A startling revelation has been uncovered by a major six-year acoustic study published in PLOS ONE: scientists have confirmed that blue whales are growing silent.
The study, led by biological oceanographer John P. Ryan, monitored blue, fin, and humpback whale songs using an underwater microphone 3,000 feet deep off the California coast. The research began in 2015, right at the peak of a catastrophic marine heatwave known as ‘The Blob’.
What the whales are telling us
Marine heatwaves like The Blob – which spanned over 2,000 miles of the Pacific Ocean – devastated the marine food chain. Krill, the tiny crustaceans that blue and fin whales rely on exclusively, nearly vanished. Without food, the whales slowly stopped singing.
“Blue whale vocalisations dropped by nearly 40 percent,” Ryan told National Geographic, adding, “It’s like trying to sing while you’re starving” (National Geographic).
The peer-reviewed study noted that while humpback whales – who can switch between krill and fish – continued singing, blue and fin whales went quiet during food-scarce years. Their song detection correlated directly with krill population data and ecosystem stress indicators.
Why whale song matters
Whale song reflects foraging success, reproductive effort, and the overall health of the ecosystem. When blue whales are silent, it’s a signal the ocean’s balance is breaking.

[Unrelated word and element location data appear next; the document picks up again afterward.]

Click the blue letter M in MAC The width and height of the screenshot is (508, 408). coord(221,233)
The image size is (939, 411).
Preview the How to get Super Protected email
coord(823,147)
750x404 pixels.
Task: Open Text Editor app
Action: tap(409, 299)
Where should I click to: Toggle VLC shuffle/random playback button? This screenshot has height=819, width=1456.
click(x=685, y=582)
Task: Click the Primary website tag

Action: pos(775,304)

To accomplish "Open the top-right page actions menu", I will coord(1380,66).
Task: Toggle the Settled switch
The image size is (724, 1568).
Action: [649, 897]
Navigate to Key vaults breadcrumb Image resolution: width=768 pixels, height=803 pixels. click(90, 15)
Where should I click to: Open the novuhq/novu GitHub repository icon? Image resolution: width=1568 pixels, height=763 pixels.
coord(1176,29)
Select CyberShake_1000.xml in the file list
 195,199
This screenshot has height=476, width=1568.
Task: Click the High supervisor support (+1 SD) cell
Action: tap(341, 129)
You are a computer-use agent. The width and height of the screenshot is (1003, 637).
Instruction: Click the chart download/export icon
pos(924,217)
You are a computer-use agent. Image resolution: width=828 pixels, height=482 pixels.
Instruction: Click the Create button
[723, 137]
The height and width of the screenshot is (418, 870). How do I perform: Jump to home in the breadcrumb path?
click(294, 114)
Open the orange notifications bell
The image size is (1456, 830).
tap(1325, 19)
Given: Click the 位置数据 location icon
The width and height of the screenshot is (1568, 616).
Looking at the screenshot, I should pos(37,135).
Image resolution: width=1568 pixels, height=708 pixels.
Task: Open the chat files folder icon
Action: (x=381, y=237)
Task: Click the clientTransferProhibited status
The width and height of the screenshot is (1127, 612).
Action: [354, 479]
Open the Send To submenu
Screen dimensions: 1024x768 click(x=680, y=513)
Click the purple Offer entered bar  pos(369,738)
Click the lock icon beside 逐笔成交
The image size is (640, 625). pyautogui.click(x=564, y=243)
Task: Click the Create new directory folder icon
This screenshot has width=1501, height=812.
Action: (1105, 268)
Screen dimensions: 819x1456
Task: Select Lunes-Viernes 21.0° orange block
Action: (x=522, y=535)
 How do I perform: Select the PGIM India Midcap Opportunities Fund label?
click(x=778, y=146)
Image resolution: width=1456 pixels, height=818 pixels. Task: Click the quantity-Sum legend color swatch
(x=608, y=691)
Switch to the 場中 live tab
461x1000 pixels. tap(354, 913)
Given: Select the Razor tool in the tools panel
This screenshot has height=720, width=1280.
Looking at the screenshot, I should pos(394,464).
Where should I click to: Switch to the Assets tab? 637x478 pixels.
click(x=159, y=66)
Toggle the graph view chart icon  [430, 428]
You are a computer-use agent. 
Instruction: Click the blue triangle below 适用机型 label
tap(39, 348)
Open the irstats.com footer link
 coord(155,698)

These animals are long-lived and roam vast distances. That makes them “ecosystem sentinels,” as Oregon State ecologist Dawn Barlow described. When they go quiet, it’s not just their problem – it’s ours too (National Geographic).
Global warming
Across the Pacific, from California to New Zealand, the same pattern has been recorded: warming seas, fewer krill, and quieter whales. A 2025 study found that the average duration of ocean heatwaves has tripled since the 1940s. These events are now up to 5°C hotter than historic norms, with lasting effects on marine life.
During the COVID-19 lockdowns, ocean noise dropped dramatically as global shipping slowed. Whale activity increased.
“Animals changed their distribution and used the habitat differently when there weren’t humans in those spaces anymore,” marine biologist Kelly Benoit-Bird said (National Geographic).
Now, scientists are pushing for a global network of underwater listening stations. Passive Acoustic Monitoring (PAM) could help track ocean health more effectively than satellites. As PLOS ONE notes, whale song could be a powerful biological sensor for climate change, fisheries management, and ecosystem conservation.
With greenhouse gas emissions fuelling ocean heatwaves and pushing krill toward collapse, researchers warn we may be approaching a tipping point.
If whales – the largest, loudest, most wide-ranging creatures on Earth – start going silent, what does that mean for our future?